Okay, now really back to work.

All a-shiver with antici...

Stuff left to do:
  • talk to a prospective student interested in neuroscience (yay!)
  • lead my final campus tour (double yay!)
  • finish the very last little bit of my packing (triple yay!)
  • haul my stuff to storage (you get the drift.)

and then it's off to Columbus for the night... and then back to St. Louis tomorrow... and then on to Austria on Monday! Oh. My. Gosh. I'm sure heart palpitations aren't good for me, but I can't help it. I usually get excited before going back home and seeing Mike, but I think this time I've hit a new high. I feel like I've just finished a dozen espresso shots and snorted an energy drink. I feel like how my rats look when they're high on d-amphetamine. I feel like... I should get back to work, or my boss is going to start wondering about the wide-eyed hysterical giggling emanating from my desk space. Must... stay... distracted...

(say it... PATION!)

Thursday, July 29, 2004

pack! ack!

Oh, so much to do...  and only tonight and tomorrow in which to do it!  I've got decisions to make about what's going in storage and what I need to bring, errands to run, and finally stuff to pack and actually put in storage.  In six days I'll sleep in as many different places!  I think I'm going to miss campus.  Probably not work, but the atmosphere here.  And the lab.  Putting my project on hold is slightly difficult.  It's not that I don't need the vacation, or that I'm not humongously excited about meeting folks I've only heard about for the past six years, but I also realize that it would make my fall semester much less hectic if I could start the next phase now.  It's a trade-off, I suppose.  I also know I'd make the same plans again in a heartbeat, so I really can't complain.

Today and tomorrow are only partial days in Admissions, and I'll be spending mid-morning in the lab and only giving one tour a day, which is appreciated.  Ten to fifteen tours a week really wipes me out.  I can only talk about the new athletic facility on campus so many times before I start to get a little cynical about it.  C'mon, people, this stuff is all over the website.  Sure, come to campus and see the facilities and grounds firsthand, but if your kid really wants to come here you can at least do us the favor of knowing the name of the school and a few of the vital statistics.  No, there are no grad students here, so they can't teach classes.  Do you really expect me to know, or care, what percent of students have Macs versus PCs?  The network supports both, your kid can have either (or both,)  so unless you think it makes your kid cooler somehow to have the most popular computer on campus it really has no bearing on college life.  Geez.  The college search is overwhelming, true enough... but don't visit a school your kid has absolutely no interest in just because it's there.  And if you have any attitude problems yourself  - you think liberal arts are for indecisive wafflers, you know for a fact that your kid is too smart for anything but Ivy League, you think science only happens at large research institutions - leave it at home or don't bother.  And give your kid support, but don't let this become your college search.  You had your turn, and unless you're actually going back to school, it's over. 

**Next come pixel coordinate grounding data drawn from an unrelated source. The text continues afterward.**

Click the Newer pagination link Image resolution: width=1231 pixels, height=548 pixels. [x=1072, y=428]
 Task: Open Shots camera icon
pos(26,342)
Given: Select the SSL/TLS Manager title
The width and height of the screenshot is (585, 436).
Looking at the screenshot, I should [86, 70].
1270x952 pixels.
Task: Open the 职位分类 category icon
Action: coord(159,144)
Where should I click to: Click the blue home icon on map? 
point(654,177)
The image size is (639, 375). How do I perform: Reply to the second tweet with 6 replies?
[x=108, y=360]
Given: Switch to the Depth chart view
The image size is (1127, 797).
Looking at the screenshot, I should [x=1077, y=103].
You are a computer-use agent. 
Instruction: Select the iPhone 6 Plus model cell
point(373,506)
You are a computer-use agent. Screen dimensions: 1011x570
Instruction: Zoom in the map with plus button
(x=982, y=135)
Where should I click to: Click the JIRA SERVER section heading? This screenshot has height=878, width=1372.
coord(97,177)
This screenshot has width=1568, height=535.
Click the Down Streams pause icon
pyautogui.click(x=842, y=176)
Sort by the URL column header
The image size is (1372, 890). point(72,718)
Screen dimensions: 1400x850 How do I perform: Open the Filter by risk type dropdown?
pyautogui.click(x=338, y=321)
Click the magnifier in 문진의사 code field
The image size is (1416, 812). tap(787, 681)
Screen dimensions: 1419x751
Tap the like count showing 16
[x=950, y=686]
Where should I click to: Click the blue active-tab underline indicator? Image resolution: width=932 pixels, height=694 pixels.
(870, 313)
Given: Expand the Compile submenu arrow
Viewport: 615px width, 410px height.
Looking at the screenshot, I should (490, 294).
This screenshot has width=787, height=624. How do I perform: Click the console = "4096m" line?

But enough venting.  I only have  an hour to get the filing done before I head to the lab, so I should actually do some work. 

Tuesday, July 27, 2004

No longer a county fair virgin

So last night I went out to the county fair, and saw my very first demolition derby.  These guys (and gals!) are totally hardcore.  Some of them even had bigger fan bases than professional American soccer.  The best part of all was when my car, 87X, won it all... and my logic was truly impenetrable this time.  Any car that was as beat up going into the derby as dear old 87X obviously cannot die.  Next time, I'm placing bets.  Goodbye, college debt! 

I also had the fabulous experience of fair food, which is like real food only with the cholesterol quadrupled by any means necessary.  The "elephant ear" was tasty, but the huge-plate-o-fried-potato-shavings-n-cheese definitely came back to haunt me around 4am.  Normal food is always better going down than coming back up, but it speaks powerfully to the indestructability of fair food that there is actually no discernable difference.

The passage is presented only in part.